On his corporate blog, Steve Wilson, the Sun Vice President of xVM, wrote a long post detailing how the company has decided to reconsider many aspects of the hypervisor design after the feedbacks received during the Early Availability program.
- Participants requested a “hands off” installation process that could be used to deploy the hypervisor to many servers quickly. The single-system install was “klunky” and not suited to an enterprise data-center.
- Participants requested migration capability for guests between hypervisor instances. Multi-host management was not an add-on option — it was a requirement for serious use.
- Participants requested more access to the underlying OpenSolaris instance to allow for more customization. While people appreciated having a wrapper “appliance” around the core Solaris instance, it was a problem having a totally custom OpenSolaris distro for xVM Server.
- Customers are now for more interested in larger “cloud” type deployments than smaller consolidation projects
Sun doesn’t seem concerned at all about the delays accumulated so far and doesn’t seem to value the time-to-market aspect as a critical aspect of its strategy in the highly competitive virtualization industry that we have today. As result the company is now:
Thus, we refocused our efforts around use-cases where Ops Center becomes the central way to manage the hypervisor and the underlying hardware. In addition, we’ve started on a trajectory where we will converge the xVM Server and OpenSolaris lines so that exactly the same codebase is used for both.
Unfortunately Wilson forgot to mention when we should expect xVM Server now, but most of all he completely skipped the discussion about what Sun will do with it as soon as the Oracle acquisition is complete.

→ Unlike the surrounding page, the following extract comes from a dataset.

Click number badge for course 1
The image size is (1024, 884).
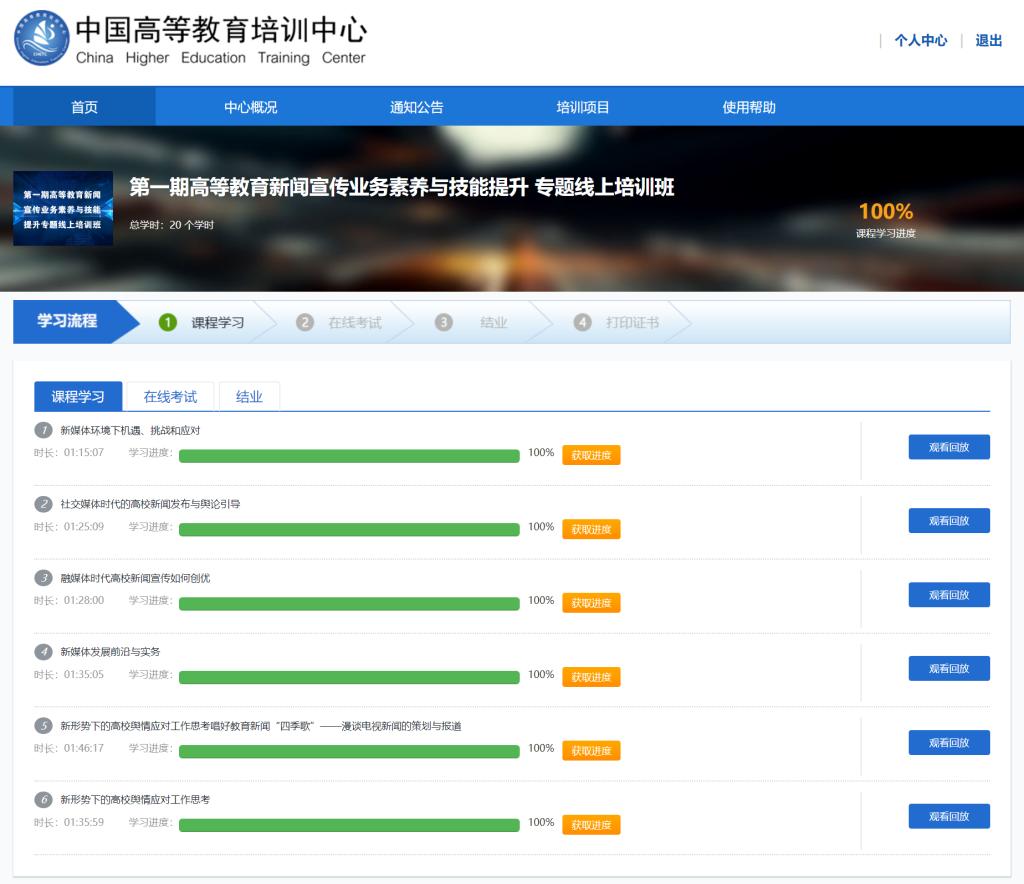coord(43,430)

Probably it’s too early to say or maybe he can’t speak on Oracle behalf, but it’s clear that the customers concerns now are more about what will happen a year from now, rather than the current state of the product.
Without a firm and prompt answer on this, nobody will bet on xVM Server and will move its long-term investment money elsewhere.

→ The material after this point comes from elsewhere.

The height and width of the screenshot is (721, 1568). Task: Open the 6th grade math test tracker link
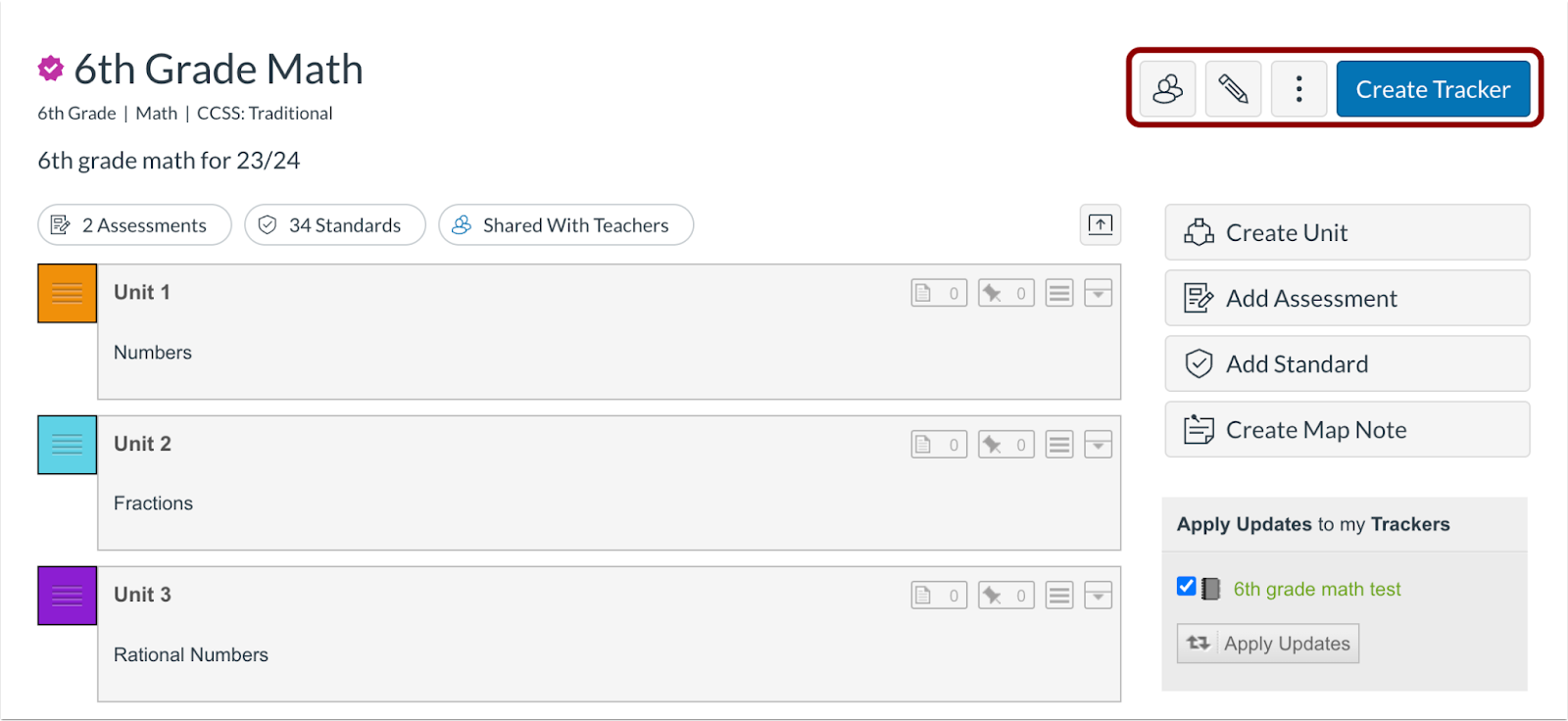[x=1316, y=589]
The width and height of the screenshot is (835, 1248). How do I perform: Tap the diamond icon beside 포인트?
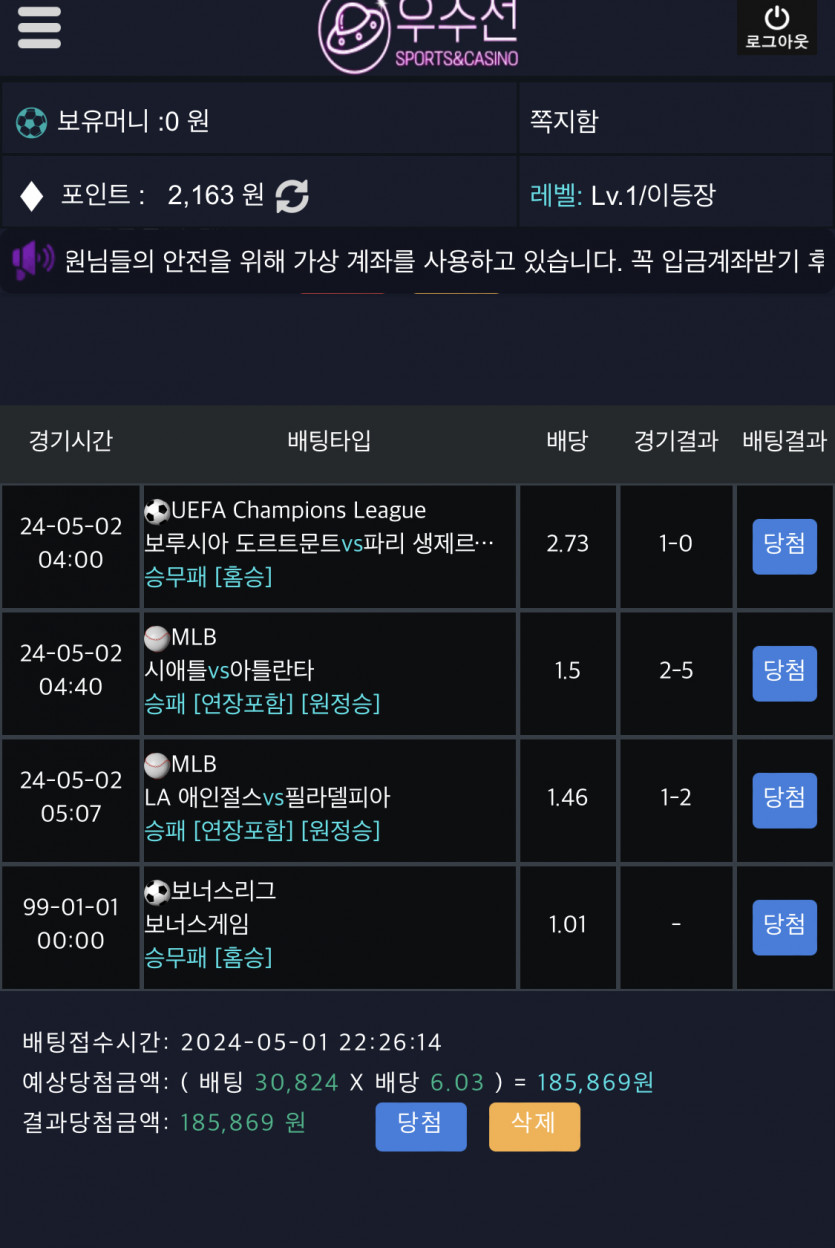pyautogui.click(x=32, y=195)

On his blog Wilson also informs that the new version of xVM Ops Center now includes a xVM Server beta and sports extended support for it.
Last week virtualization.info wrongly reported that Ops Center 2.1 doesn’t have any virtualization support, sorry about that.
Anyway it’s not clear why Sun is doing this: if they already know that xVM Server must be redesigned in part to address the customers feedbacks, why include the soon-to-be-discarded bits in a shipping product?